The Labour Ministry on Tuesday launched the Kingdom’s first “Mobile Job Centre’ as an employment portal for job-seekers.
Minister Ith Samheng said during the launch at the ministry that the purpose of the mobile centre is to bring employment services and information on job opportunities to the people, especially students, living in remote areas.
The project is sponsored by the Swedish International Development Agency and the Swedish Public Service Agency.
“The mobile centre has computers and a library where those seeking jobs can use its online facilities to browse for and apply for jobs easily,” Mr Samheng said. “The mobile job centre is a mini bus that can travel anywhere in the Kingdom.”
“It provides job information and consultation for youths, workers and also employers who are looking for employees,” he added.
Mr Samheng noted Cambodia has job centres in Phnom Penh and in eight provinces.
He said job centres are very important because they make it easier for youths to seek work after graduation.
“This is the reason why we created this service, it’s to provide job information and consultation for them,” Mr Samheng said.
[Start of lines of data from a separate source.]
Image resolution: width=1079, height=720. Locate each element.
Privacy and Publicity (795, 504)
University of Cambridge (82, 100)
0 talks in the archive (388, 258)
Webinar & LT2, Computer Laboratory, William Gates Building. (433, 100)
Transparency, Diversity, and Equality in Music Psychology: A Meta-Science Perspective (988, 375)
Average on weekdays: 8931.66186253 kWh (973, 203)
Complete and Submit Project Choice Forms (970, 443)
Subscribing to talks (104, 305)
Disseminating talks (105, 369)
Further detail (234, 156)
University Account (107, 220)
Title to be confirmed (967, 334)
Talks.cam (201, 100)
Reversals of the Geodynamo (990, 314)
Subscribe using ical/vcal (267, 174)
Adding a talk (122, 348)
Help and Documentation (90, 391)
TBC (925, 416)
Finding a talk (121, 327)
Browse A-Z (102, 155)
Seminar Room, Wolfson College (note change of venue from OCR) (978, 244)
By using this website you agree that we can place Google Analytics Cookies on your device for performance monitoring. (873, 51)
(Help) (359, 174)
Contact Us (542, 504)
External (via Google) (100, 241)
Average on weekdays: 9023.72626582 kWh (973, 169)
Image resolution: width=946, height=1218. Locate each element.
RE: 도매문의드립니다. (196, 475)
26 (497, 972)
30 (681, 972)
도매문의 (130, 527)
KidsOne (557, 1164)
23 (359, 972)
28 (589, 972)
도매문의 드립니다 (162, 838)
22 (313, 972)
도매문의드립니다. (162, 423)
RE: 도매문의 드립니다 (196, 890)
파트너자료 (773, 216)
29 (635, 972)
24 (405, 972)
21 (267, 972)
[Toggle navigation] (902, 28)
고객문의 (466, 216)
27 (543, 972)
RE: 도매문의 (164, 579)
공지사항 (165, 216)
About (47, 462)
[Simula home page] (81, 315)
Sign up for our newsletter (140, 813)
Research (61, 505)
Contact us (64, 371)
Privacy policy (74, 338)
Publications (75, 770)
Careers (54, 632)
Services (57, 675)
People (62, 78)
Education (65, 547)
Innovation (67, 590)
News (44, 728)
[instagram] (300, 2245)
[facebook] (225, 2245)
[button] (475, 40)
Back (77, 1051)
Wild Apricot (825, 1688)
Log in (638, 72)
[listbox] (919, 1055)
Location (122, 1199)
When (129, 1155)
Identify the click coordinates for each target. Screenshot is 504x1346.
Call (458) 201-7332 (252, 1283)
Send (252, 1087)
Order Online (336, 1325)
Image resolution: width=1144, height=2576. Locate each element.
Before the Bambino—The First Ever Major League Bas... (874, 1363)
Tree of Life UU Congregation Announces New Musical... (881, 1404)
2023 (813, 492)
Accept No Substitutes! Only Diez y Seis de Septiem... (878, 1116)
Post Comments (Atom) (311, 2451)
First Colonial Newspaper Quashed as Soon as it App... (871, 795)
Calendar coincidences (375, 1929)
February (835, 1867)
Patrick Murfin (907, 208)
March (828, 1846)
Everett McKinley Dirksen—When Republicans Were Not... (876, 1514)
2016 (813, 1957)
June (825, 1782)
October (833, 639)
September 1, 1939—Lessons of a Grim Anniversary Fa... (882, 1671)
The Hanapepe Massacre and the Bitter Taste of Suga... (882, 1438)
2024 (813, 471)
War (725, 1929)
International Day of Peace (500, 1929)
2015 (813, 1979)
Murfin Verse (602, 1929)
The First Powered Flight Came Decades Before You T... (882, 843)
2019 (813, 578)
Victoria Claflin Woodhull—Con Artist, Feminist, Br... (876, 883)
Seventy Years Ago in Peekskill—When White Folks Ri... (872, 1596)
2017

“Job centres help reduce time for both job seekers and employers,” he added. “However, one mobile job centre is not enough – this is only a pilot project.”
Also on Tuesday, the ministry and the Swedish Embassy held a conference to mark the completion of the project.
Sweden’s Ambassador Maria Sargren said at the conference that eight years ago Sweden and Cambodia started discussions on skills development and youth employment in the Kingdom.
“That discussion later grew into a full project [to support skills development and employment for Cambodian youths] and a close cooperation between the Cambodian National Employment Agency and the Swedish Public Employment Service,” she said. “The success of the first project phase led to the formulation of a second [the mobile job centre]. The focus has always been on youth, through updated and relevant labour market information, and career counselling.”
She added that for young people choosing a career is one of the most important things in life.
“Today we are here to mark the end of the successful implementation of two project phases. But it is not the end of our joint collaboration.” Ms Maria Sargren said. “Although it is still early, I would like to mention to you that the embassy, together with NEA, the Swedish Public Employment Service and Finnish Church Aid, are in the advanced stages of finalising support for a new project, under the name of ‘Career Guidance and Counselling in Secondary School-the Bridge to Employment’.”